How Much God Loves You! by Brett Hickey, sermon #1067 2 of 5
How Much God Loves You!
When I decided I wanted to preach on the topic “Oh, how much God loves you,” I started reading some classic sermons on this and similar topics from the 1800’s. It intrigued me to read Charles Spurgeon’s introduction to his sermon titled, “Immeasurable Love.” Spurgeon writes,
“I was greatly surprised the other day, in looking over the list of texts from which I have preached, to find that I have no record of ever having spoken from this verse.
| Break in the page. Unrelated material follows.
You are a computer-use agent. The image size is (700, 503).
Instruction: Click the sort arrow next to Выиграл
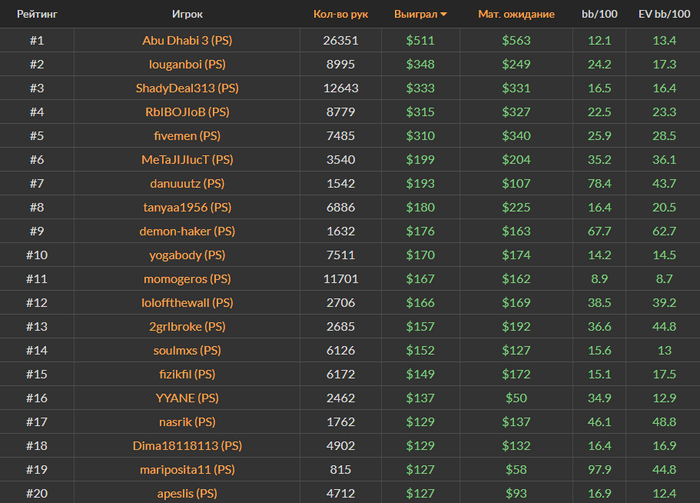(444, 15)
This is all the more singular [or peculiar – BH] because … It has been my one and only business to set forth the love of God to men in Christ Jesus.” The text to which he referred was John 3:16, “For God so loved the world, that he gave his only begotten Son, that whosoever believeth in him should not perish, but have everlasting life.” One of the takeaways for me is how easy it is to take the fundamentals of the faith for granted. Even the most obvious of Bible themes, though I feel as if the truth of that subject is emblazoned on my heart and mind does not mean that I have devoted ample time to the topic in my preaching. More than that, the grand themes of Scripture are those that I need to be addressing again and again for I can never grow weary of them and I can never plumb their depths. In addition, just because I have a firm grasp on the subject does not at all mean that my audience will know it adequately or feel completely its significance for their own life.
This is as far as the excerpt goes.